(Stated goal 1): In the paper summary below, what false alarm rate did the system have?

Making Emergency Calls More Accessible to Older Adults Through a Hands-free Speech Interface in the House

Michel Vacher, Frédéric Aman, Solange Rossato, François Portet, Benjamin Lecouteux · 2019 · ACM Transactions on Accessible Computing (TACCESS) · doi:10.1145/3310132

Summary

This paper presents CirdoX, a hands-free voice user interface system designed to detect emergency calls for help from older adults living alone at home. Wearable personal emergency response (PER) systems — typically pendant buttons worn on the neck or wrist — are the mainstream solution for allowing frail individuals to call for help, but research consistently shows they are poorly adopted: older adults forget to wear them, find them stigmatizing, cannot reach them after a fall, or simply choose not to use them. A voice-based system eliminates these problems because it requires no physical proximity or wearable device, operates through natural language ("Help me!" or "I fell"), and is always available through ceiling-mounted microphones. The system faces multiple compounding technical challenges: it must process distant speech (2.5+ meters from the microphone) rather than close-talk input, handle emotionally stressed voices altered by pain, fear, or panic, recognize older adults' voices which differ acoustically from typical ASR training populations, distinguish emergency calls from ordinary conversation, and operate in real-time with very low false alarm rates in a privacy-respecting manner. The research used an innovative methodology: since it is ethically and practically difficult to have older adults enact falls, 13 younger participants wore old-age simulators that hampered their mobility, vision, and hearing while performing emergency scenarios (slips, stumbles, falls, inability to rise from a sofa) in a living lab, alongside 4 actual older adults aged 61-83.

Key findings

The online (real-time) system achieved a Call Error Rate (CER) of 27% with the adapted acoustic model, meaning 73% of emergency calls were correctly detected. The off-line improved system using Subspace GMM acoustic models reduced CER to 24% overall (23% for younger participants with simulators, 28% for older adults). A critical challenge was that 26% of emergency calls were filtered out before even reaching the ASR stage because the speech/non-speech discrimination module classified them as non-speech — particularly when the call for help was overlaid with noise from the fall itself (only 43.2% of noisy speech events were correctly classified as speech versus 86.3% for clean speech). Very short emergency utterances like "aïe" (ouch) or "oh là" proved particularly challenging for the language model. WER for emergency calls improved dramatically from 80.5% with the generic model to 49.3% with the adapted model, but remained high due to distant speech conditions and emotional vocal qualities. The false alarm rate was extremely low (0.66%), which is critical for real-world deployment — a system that frequently triggers false alarms would be quickly abandoned. The adapted acoustic model, trained using Maximum Likelihood Linear Regression with just 9 minutes of older adult speech data from the Sweet-Home corpus, produced the most significant performance gains.

(Stated goal 2): List every line of the entries below that contains the string "pixels". Case counts.

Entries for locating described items
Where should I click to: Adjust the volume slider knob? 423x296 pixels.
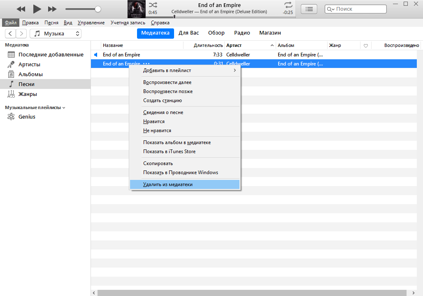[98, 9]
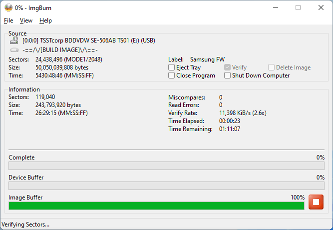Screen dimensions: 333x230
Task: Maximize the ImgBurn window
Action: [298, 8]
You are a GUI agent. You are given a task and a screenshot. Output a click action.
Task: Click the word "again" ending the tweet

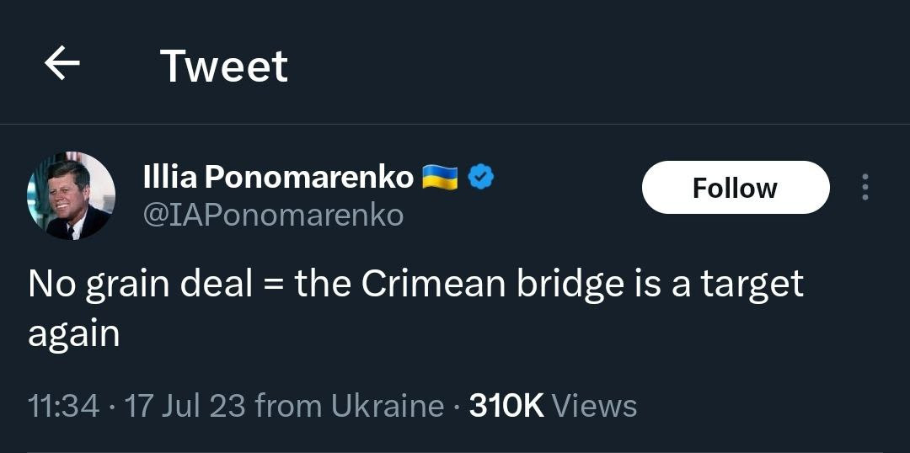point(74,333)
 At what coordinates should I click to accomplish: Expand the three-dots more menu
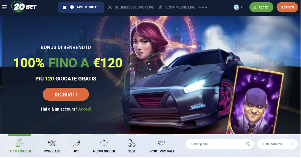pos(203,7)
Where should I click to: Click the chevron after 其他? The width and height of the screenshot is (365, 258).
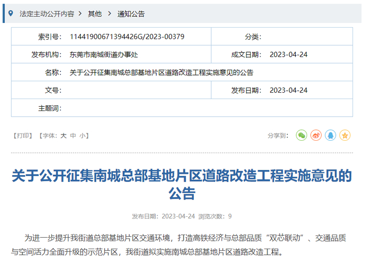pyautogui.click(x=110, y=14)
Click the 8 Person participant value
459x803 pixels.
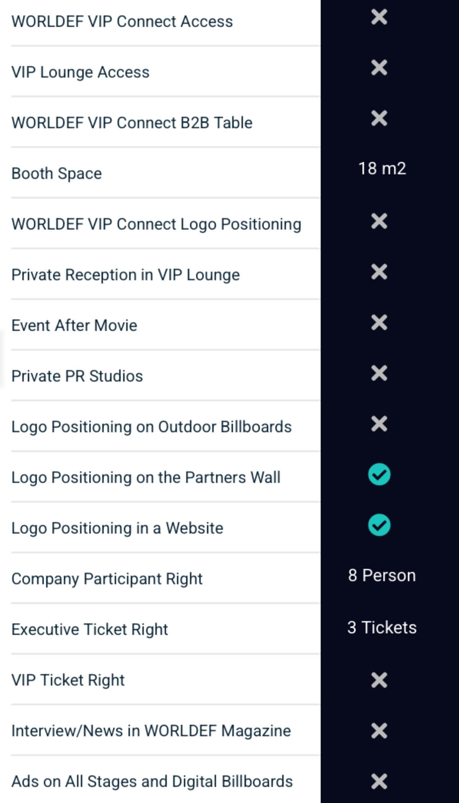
--
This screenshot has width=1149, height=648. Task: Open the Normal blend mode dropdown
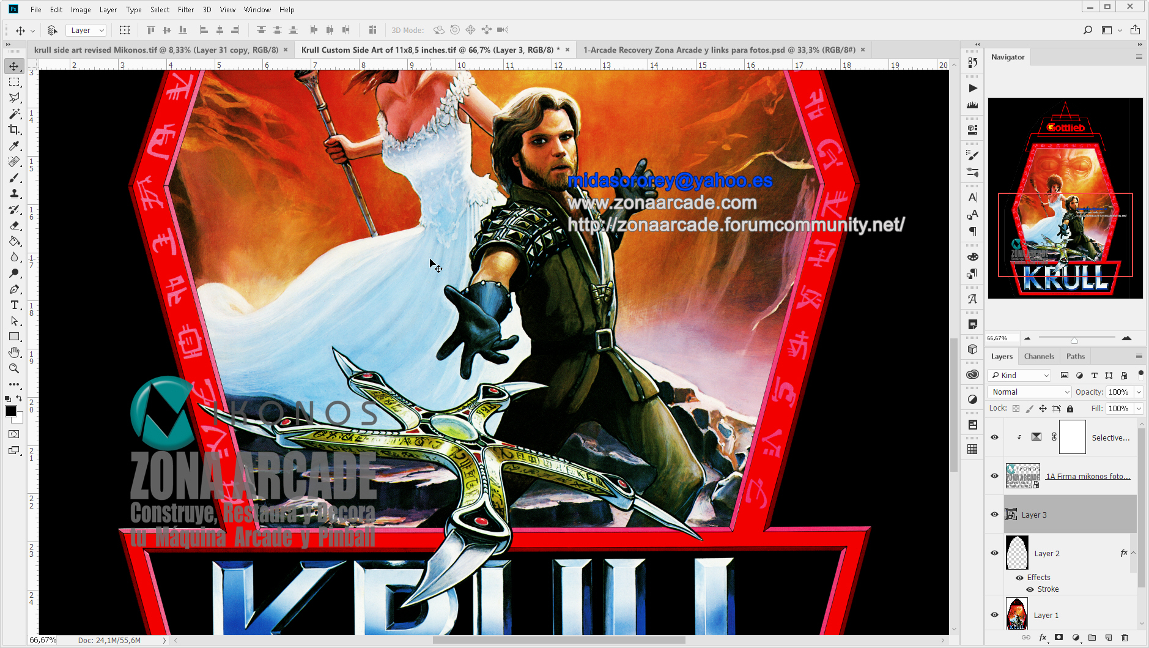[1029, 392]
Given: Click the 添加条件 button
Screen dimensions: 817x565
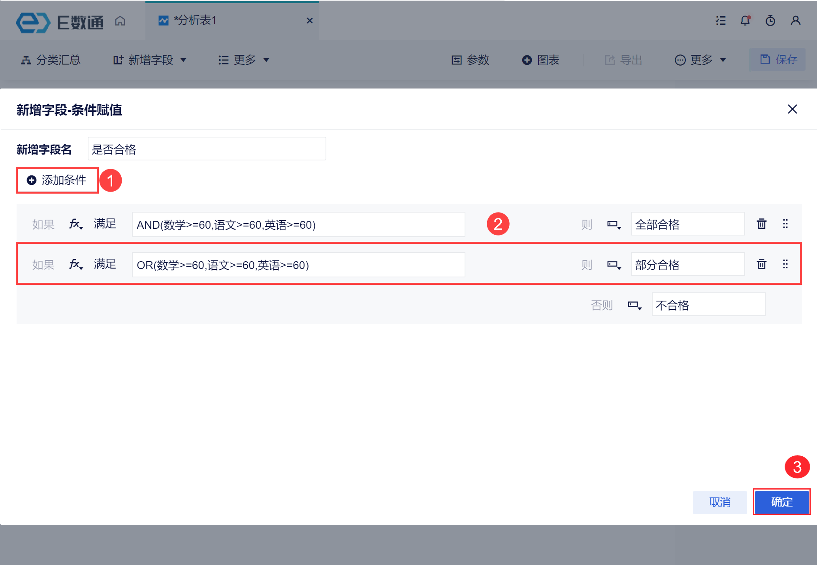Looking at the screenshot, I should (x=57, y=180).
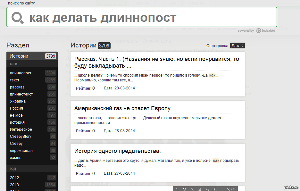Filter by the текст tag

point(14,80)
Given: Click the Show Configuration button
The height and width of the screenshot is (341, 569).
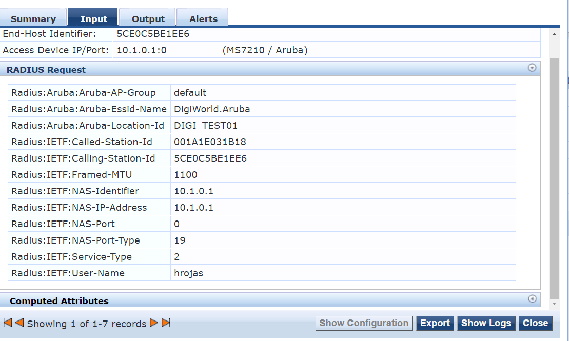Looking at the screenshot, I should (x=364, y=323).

(Complete output 1): 0.66%

(Complete output 2):
Where should I click to: Adjust the volume slider knob? 423x296 pixels.
459x803 pixels.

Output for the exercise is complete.